## Selected text

* start *

Political campaigning has become a lame and predictable enterprise, dominated by empty talk and big money. Such was the motivation for Hollywood’s Warren Beatty way back in 1998 — or 21 long-yet-not-so-long years ago — in creating the political movie Bulworth, which he starred in and directed.
Beatty’s California Sen. Jay Bulworth is so disillusioned with the shallowness of his life in politics that he hires a hit man to get himself killed (and thus provide his daughter insurance money) — but then looming death sets him free. With a flask and an occasional joint serving as a kind of truth serum, Bulworth starts swearing in public, talks honestly about poverty and race in America, endorses the crazy notion of single-payer health care, and even raps for a suddenly adoring public at one point.
The movie was a critical success but a commercial flop, and I hadn’t thought about it very much until the last two weeks, as I’ve watched presidential candidate Beto O’Rouke go not-quite-full Bulworth out on the 2020 campaign trail. True, the former Texas congressman who was fronting a punk-rock band called Foss and occasionally wearing a dress on stage in the late 1990s when Bulworth was briefly at the multiplex hasn’t erupted in hip-hop rhyme at a campaign rally.
Not yet, anyway.
But all the other Bulworth stuff is happening. The well-placed curse word — famously asking, “Members of the media, what the f***?” as he lost his patience with some reality-detached press questioning about President Donald Trump’s racism. The blunt talk about America’s “legacy of slavery and segregation” and the need for some type of reparations. The raw emotion — call it “emo” if you must — that’s never been far from the surface since a white-supremacist gunman slaughtered 22 people in his hometown of El Paso and he choked back tears while discussing it with reporters.

* end *

## Brief a
In the article about Bulworth, what was the name of the punk-rock band that the former Texas congressman fronted in the late 1990s?

## Provided entries
* start *

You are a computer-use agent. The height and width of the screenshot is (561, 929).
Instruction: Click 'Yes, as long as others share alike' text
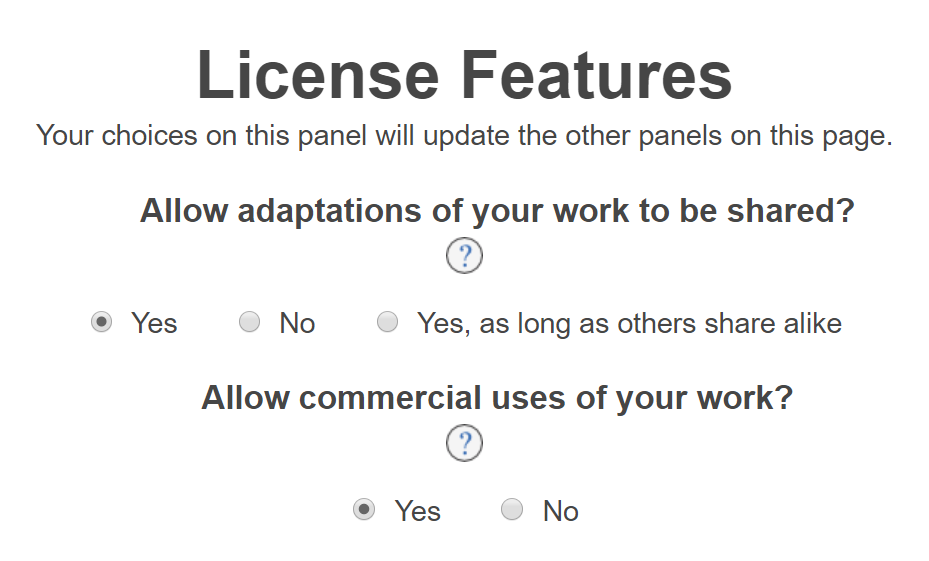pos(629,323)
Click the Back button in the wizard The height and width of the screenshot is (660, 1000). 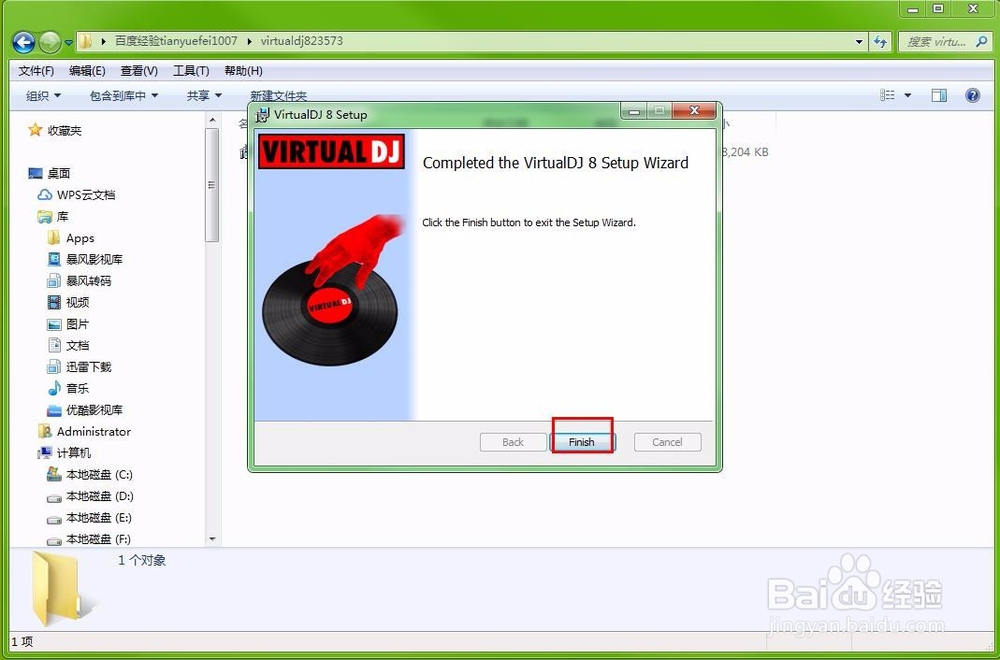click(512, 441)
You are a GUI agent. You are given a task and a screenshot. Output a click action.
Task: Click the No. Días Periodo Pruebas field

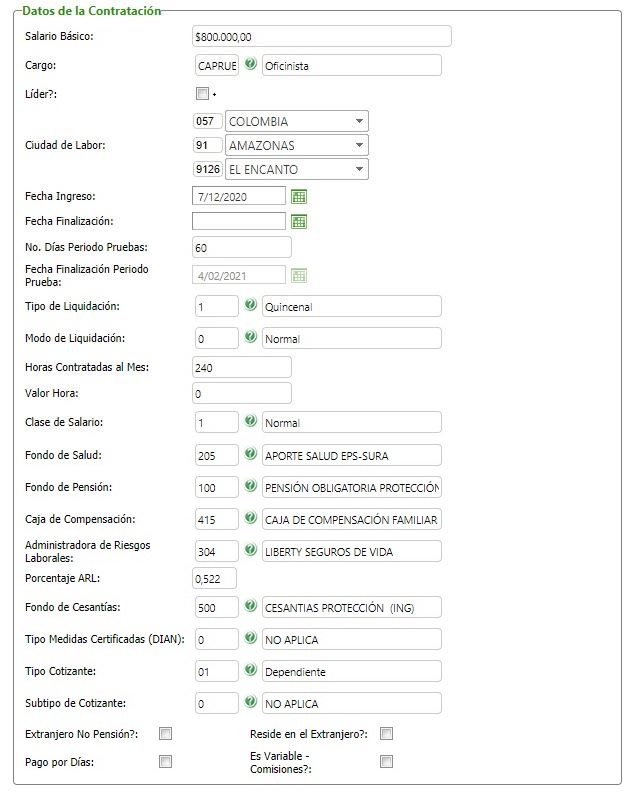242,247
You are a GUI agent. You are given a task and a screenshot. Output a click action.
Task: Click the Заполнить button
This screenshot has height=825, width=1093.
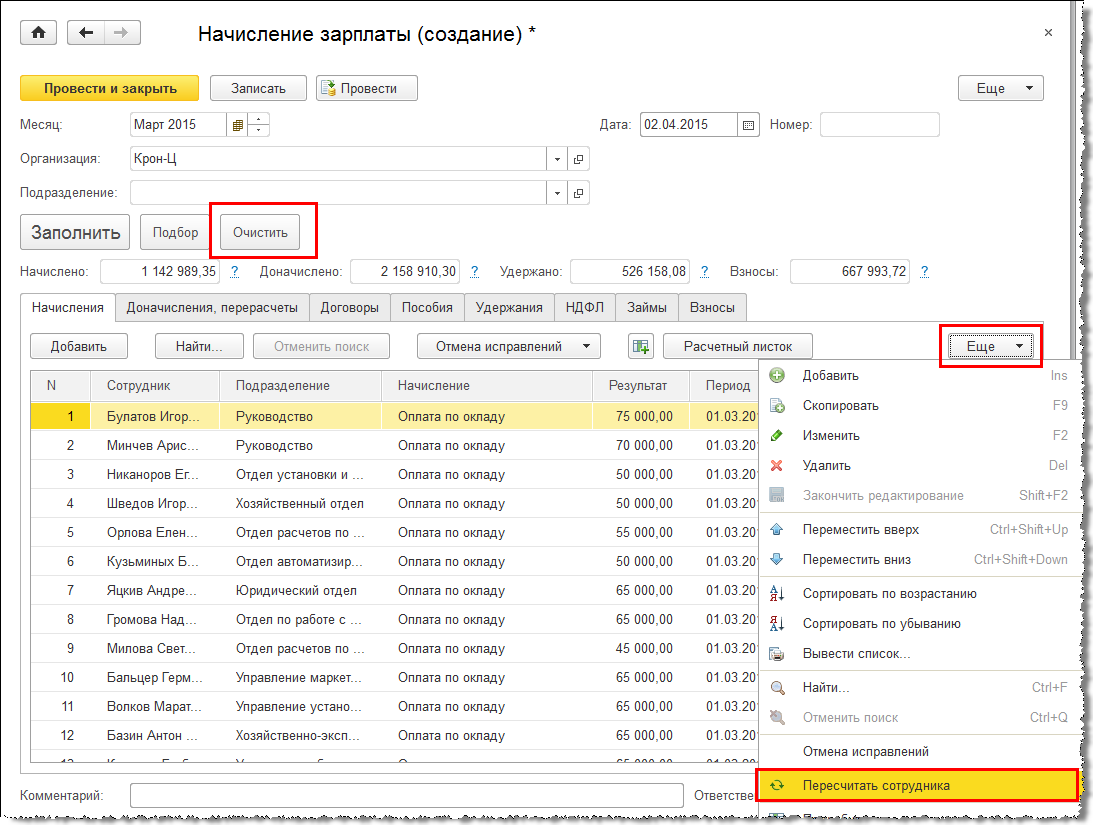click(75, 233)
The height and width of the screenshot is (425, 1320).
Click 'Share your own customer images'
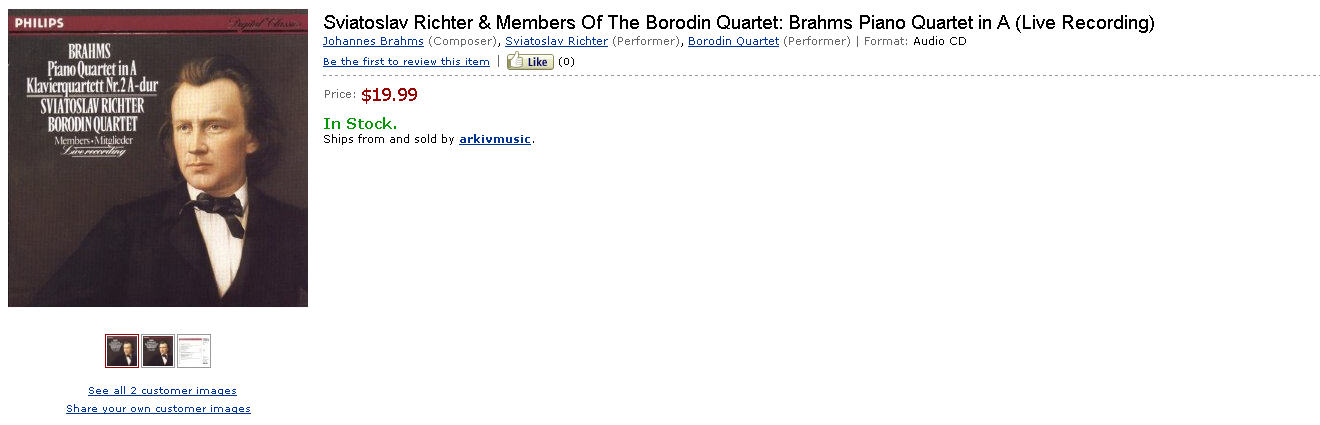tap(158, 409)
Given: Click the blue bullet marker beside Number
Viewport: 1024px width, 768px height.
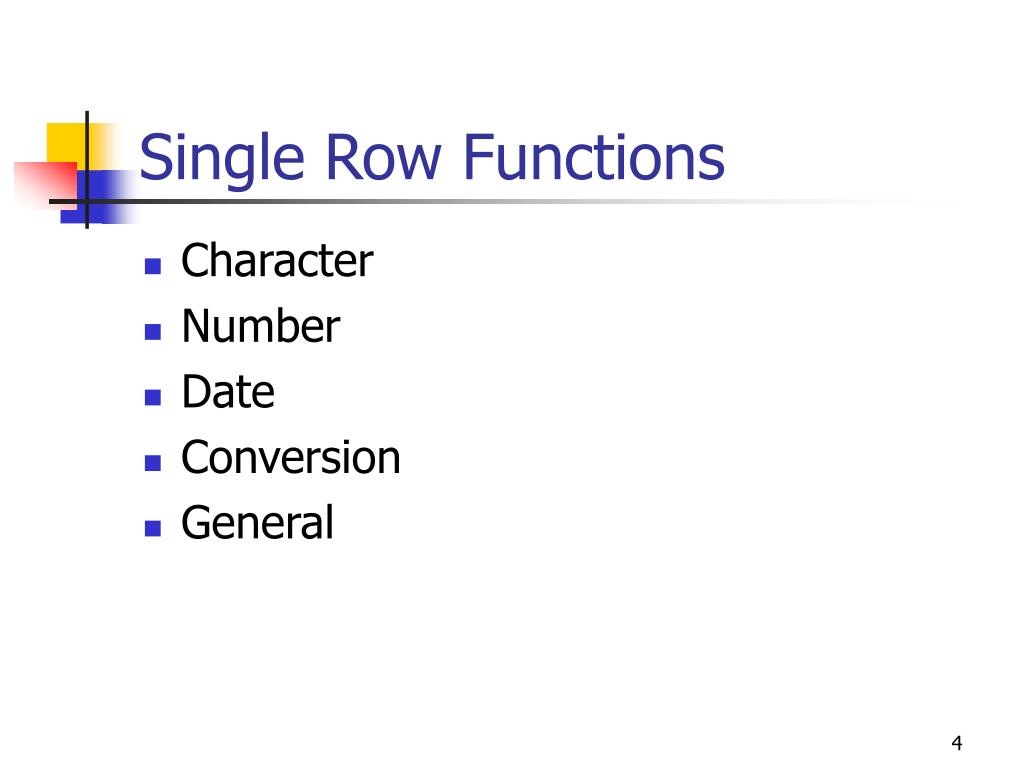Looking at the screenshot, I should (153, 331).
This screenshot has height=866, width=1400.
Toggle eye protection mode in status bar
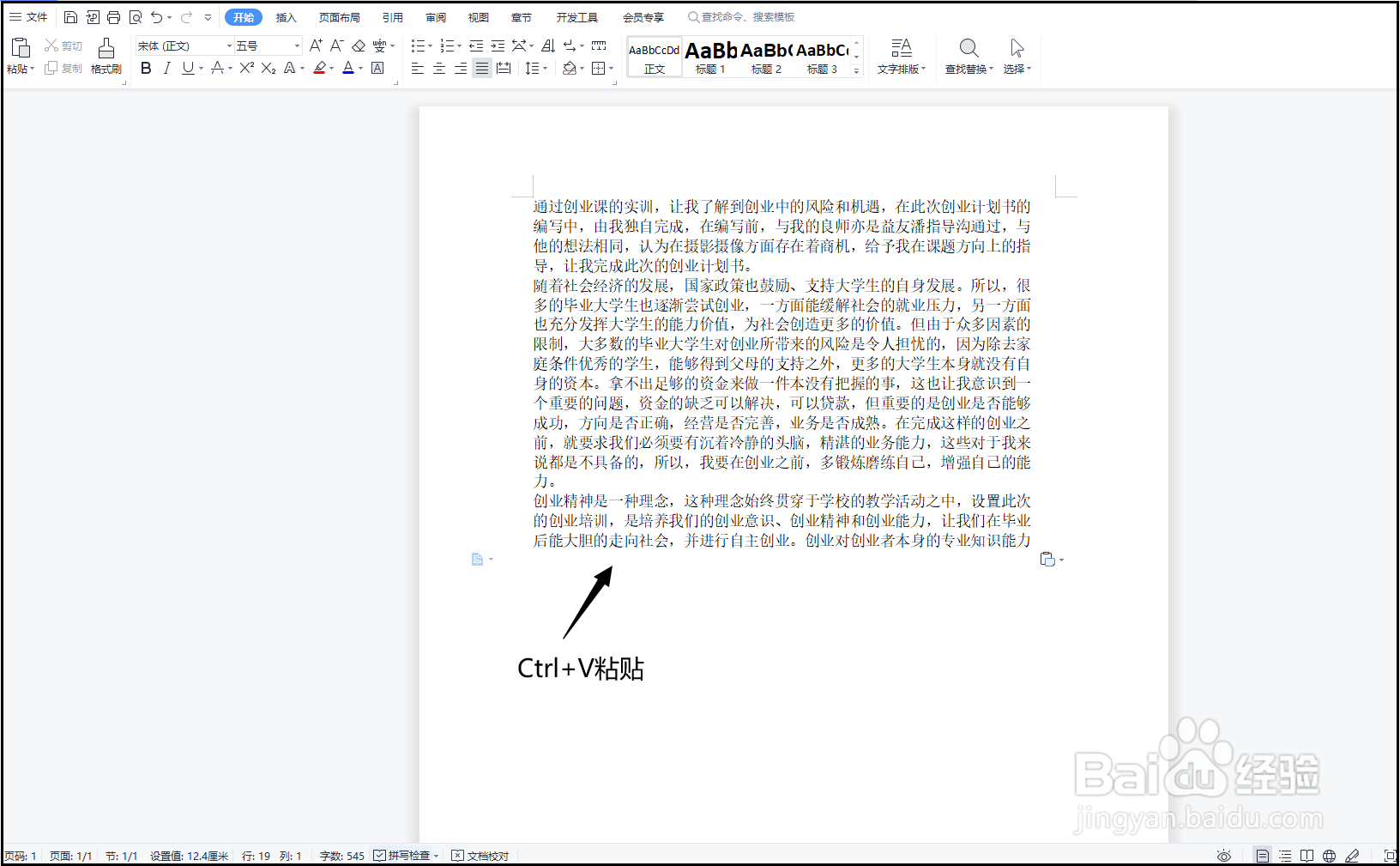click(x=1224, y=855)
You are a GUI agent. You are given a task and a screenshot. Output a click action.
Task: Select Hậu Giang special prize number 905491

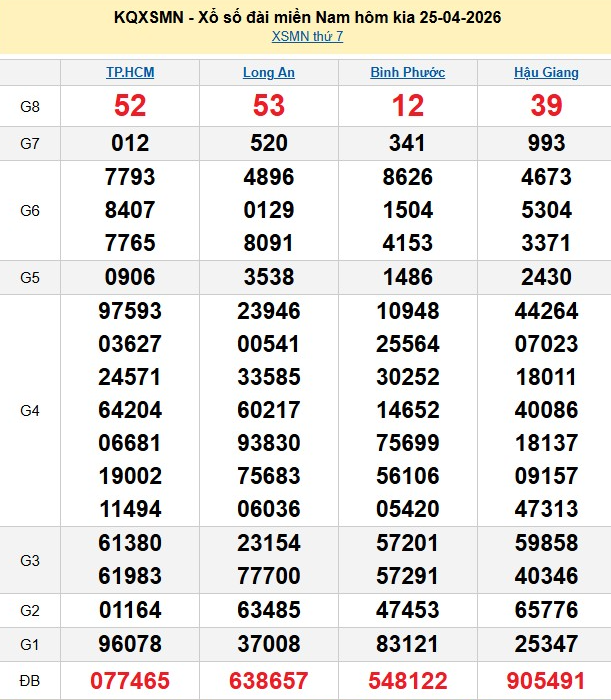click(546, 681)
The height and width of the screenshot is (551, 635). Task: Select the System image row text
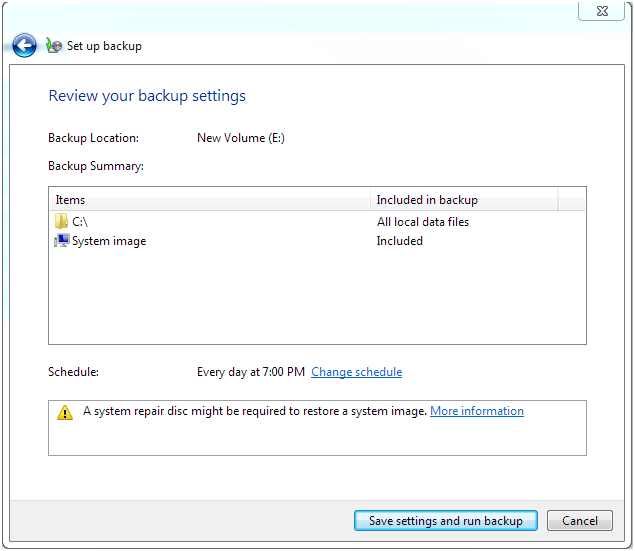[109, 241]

* end *

## Brief b
Write out the records from their start through the line containing "pos(629,323)", with both ends included and the requests kept. Multiply every coordinate in the answers by 1.85 and round to whole numbers, with halves rounding up, and leave the pictures out.

## Finished answer a
Foss

## Finished answer b
You are a computer-use agent. The height and width of the screenshot is (561, 929).
Instruction: Click 'Yes, as long as others share alike' text
pos(1164,598)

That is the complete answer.